The whole world rejoiced when the new pope was named, myself included. No, I am not Roman Catholic, but I looked for the white smoke, and when it showed, I rejoiced.
When former Cardinal Jorge Mario Bergoglio emerged from the security of the cardinals into the insecurity of the world, everything seemed in balance again.
Though confused as to why the Roman Catholic church continues to elect such old men to an office that has behemoth responsibility, there is something to be said about the peace that the world could possibly be feeling this morning because that important office has been filled.
Can an old man address the newness of an old world, with old religious beliefs and practices?
It is true that the world wanted the office of pope to be filled, sooner rather than later, but the new pope has a mess awaiting him. The Roman Catholic church is in disarray, due largely to the reported incidences of sexual misconduct of priests. That disarray is further exacerbated by the fact that the Roman Catholic church has seemed to be resistant to the way the world has changed. This is not a day and time where Catholics receive a word from the Vatican as sacrosanct, unable to be challenged. Catholic women want to be ordained as priests. Some male priests are challenging the value of the need for priests to take vows of celebacy. More and more Catholics are speaking up for same-sex marriage, which the new pope reportedly opposes. It seems that there is a search for a new Catholic dogma and doctrinal reality, but from what has been shared about Pope Francis, it seems highly unlikely that there will be any modern or updated changes to ancient Catholic practices and beliefs.

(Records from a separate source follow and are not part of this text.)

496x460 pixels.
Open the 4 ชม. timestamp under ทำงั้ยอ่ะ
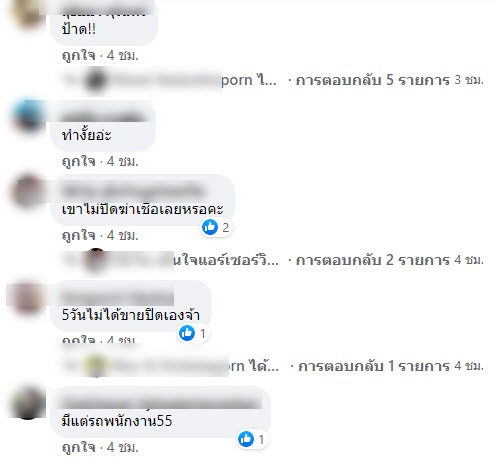click(x=122, y=162)
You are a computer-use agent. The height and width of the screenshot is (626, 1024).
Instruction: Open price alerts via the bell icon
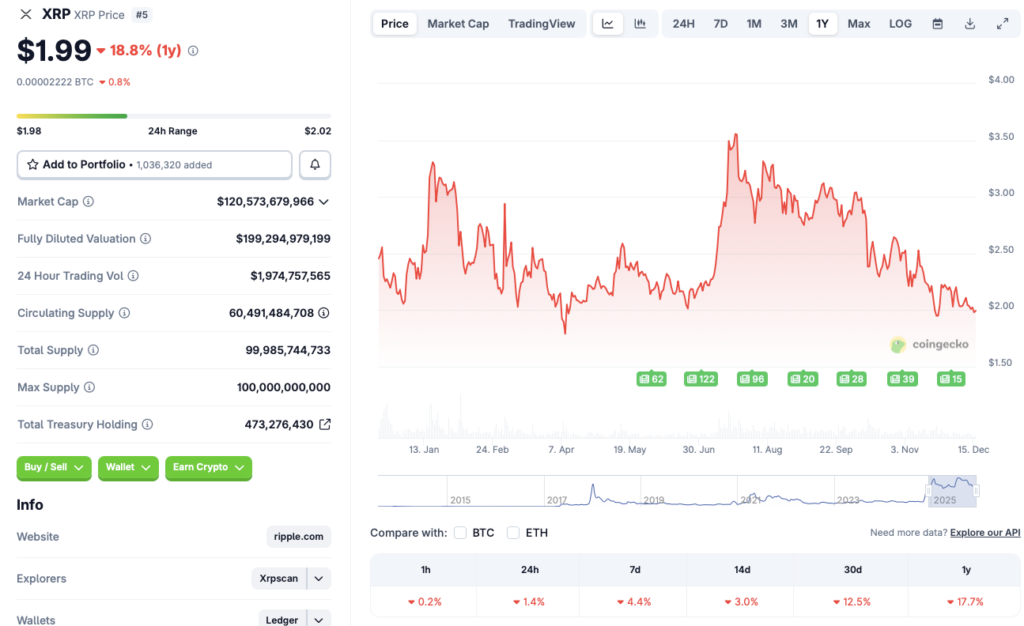[x=314, y=164]
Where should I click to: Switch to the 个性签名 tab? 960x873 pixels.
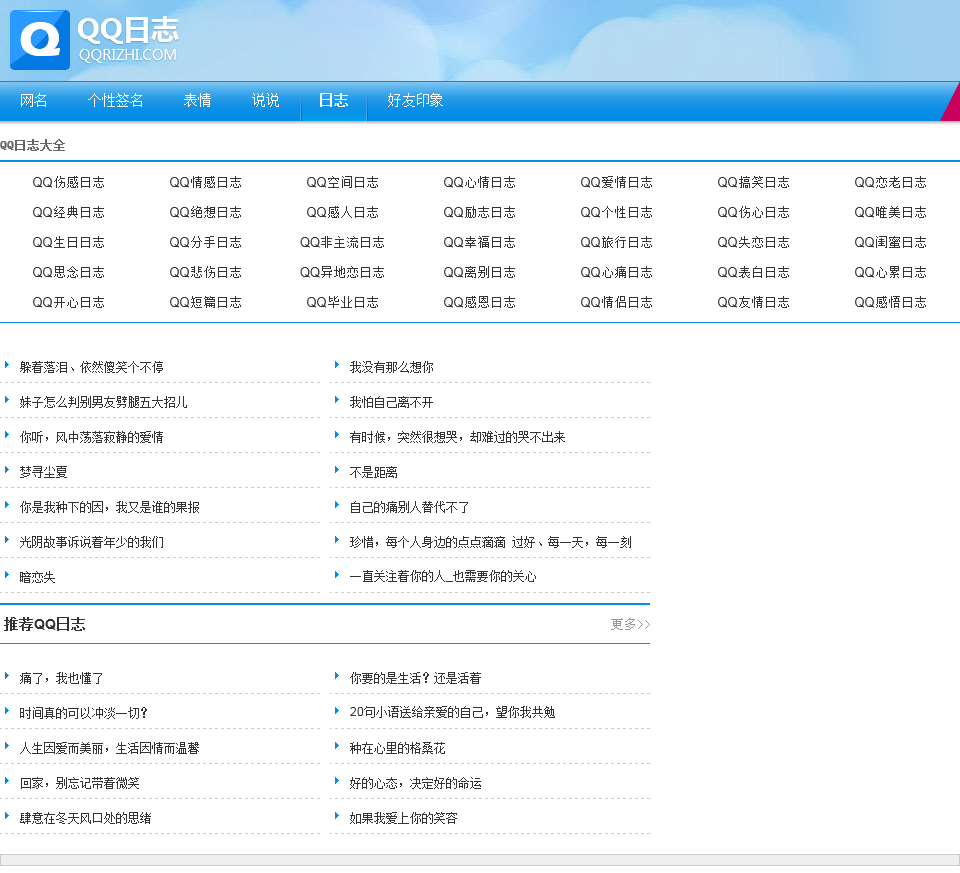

This pope is said to be an extremely humble man, a man who gave up his house in order to live in a more modest apartment, a man who takes public transportation, and who reportedly once washed the feet of men infected with HIV/AIDS. He has a heart for the people, “the least of these,” which is endearing and encouraging to know.
But in his office as pope, it seems highly unlikely that he will be able, or even allowed, to get out and mix with the very poor and forgotten Catholics of the world. What a mark it might make on a world which is filled to the brim with countries that are severely in debt, apparently putting more stock in materialism and the acquisition of wealth, rather than with taking care of those less fortunate. In fact, in these hard economic times, lawmakers of struggling countries seem more eager to cut programs that help “the least of these,” a category of people which seems to be growing daily, than to cut into the lives of the very wealthy.
One wonders if Pope Francis will address that apparent reality? Some would ask if it’s even necessary, but in a day where morality is being investigated, especially as it regards the rights of the LGBT community and same-sex marriage, and, of course, the sexual scandals involving priests and young boys, there seems to be a need to expand the definition of morality. Surely, ignoring the poor is immoral. Surely, taking from the poor in order to protect the wealth of the wealthy is…immoral. Will the new pope, if he believes along the lines just stated, be able to effectively communicate that widened definition of immorality to a world which isn’t all that interested in attending to the poor?
The issues before the new pope – a man enmeshed in ancient dogma which has not really helped the Catholic church in recent years – are wide and deep. Benedict remained tenaciously connected to the ancient dogma, in spite of many Catholics calling for change. Pope Francis, the first pope to take that name, and who, like so many others, has been moved by the life of Francis of Assisi, will be caught in an interesting place between the sacred past and the formation of a new sacred present. It will be interesting to watch.